Idea: Just as we harness the speed of many spindles we can reuse those same hosts to quickly rebuild miniature index shards on those same backup hosts.

After all backups for a master copy their segments into RAM
"Sort" (key, id) pairs for each of the objects they have in those segments
Bucket the pairs
Ship the pairs to a single host corresponding to that bucket
Hosts for a particular bucket services requests to that key range

At this point the master can begin servicing requests for that index by doing distributed queries against these bucket servers as follows:

For a key/range determine the buckets involved
Send lookups to appropriate bucket servers
Get back a list of ids
- May want to return key that matched as well for range queries so that the master can aggregate the results without fetching the objects themselves.
Fetch all the objects in the normal way
- Look in log
- If a thunk, dereference it
  Is this to pre-fetch the objects under the assumption that the client will ask for them soon? -Diego

Could be two round trips between the backups and master for a single indexed lookup during this phase.

Problem #1: How are the key ranges for the bucket determined?

Fixed and equal?
Based on past index load?
Dynamically rebalanced at restore?

Note, of course, all the backups and the new master need to agree on this mapping.

Problem #2: The data restored on a master crash doesn't necessarily correspond to the data indexed by the master. Meaning, other data may be needed than just that which is live on the backups already.

Possibilities:

Get said data from the proper masters
- Potentially incast/rebuild time issues again
Have backups for masters that have data indexed with a crashed master reload their segments into RAM as well and participate in the "sort"
- Potentially unbounded amount of data may have to be read from disk on backups into backups' RAM
- Can collate results only onto backups that are truly restoring the master so the role of these other backup servers may be quick and limited

Back-of-the-Envelope for Index Recovery

Virtually 0

8192 machines read 8 MB - this is required by Phase 1 anyway so it's free

(8 MB / 150 MB/s) = 53 ms
with disk latencies ~65 ms

Takes virtually no time to extract the (key, id) pairs from an 8 MB segment
If indexes take up 50% of that 8 MB it takes about 3 ms to shift it to another machine

TODO TTR complete recovery using some kind of hierarchical merge

One thing to notice - recovery time using this method is so fast it replaces any optimizations we'd thought of before (e.g. logging indexes, hoping to rebuild indexes based on reconstructed hash table, fetching keys during restore, etc.)
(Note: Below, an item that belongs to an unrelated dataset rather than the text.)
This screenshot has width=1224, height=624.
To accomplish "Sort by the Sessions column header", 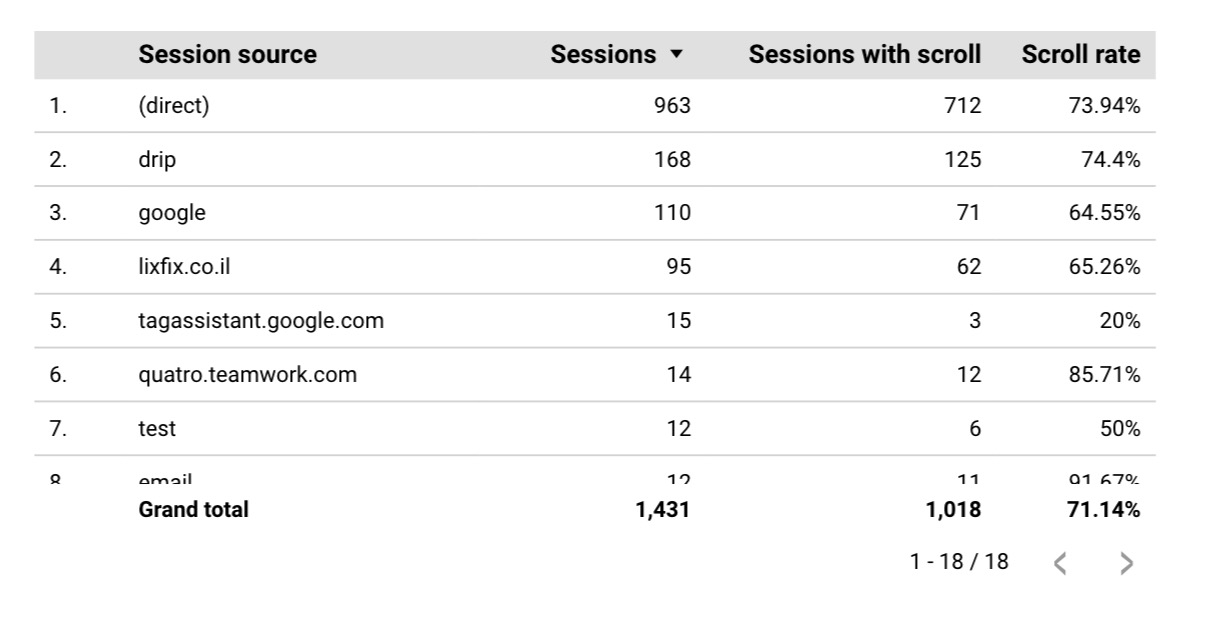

Older thoughts from earlier meetings

Frequently it will be the case that a table was on a single machine and so was its index. If it crashes the new index server will:

Scan the segment list
Fetch keys from the backup servers which should have this data in RAM by now
- The backup should have a temporary hashtable for the data which is can walk to do this instead of a full scan
Rebuild the index by inserting this information

Sometimes the index and/or the table will be across multiple machines. In that case:

If some objects are local to this master proceed as above
For all 'other' servers serving part of this table
- Walk the entire hashtable for that table on that server
- Return all ids/keys for that index
Rebuild the index by inserting this information

Note that since we are limited by network bandwidth here we might (likely?) prefer to rebuild each index on a separate server. The naive way of scanning the hashtable on each 'other' server once per index being rebuilt might be fine since that should proceed much more quickly than sending the actual keys.

What ideas do we have to reduce the amount of time requests will stall while the system is recovering on indexed requests?

Storing/logging indexes in some way?
Constructing indexes that are usable in some partially restored fashion
- B-Trees in RAMCloud tables out of objects
- Distributed data structures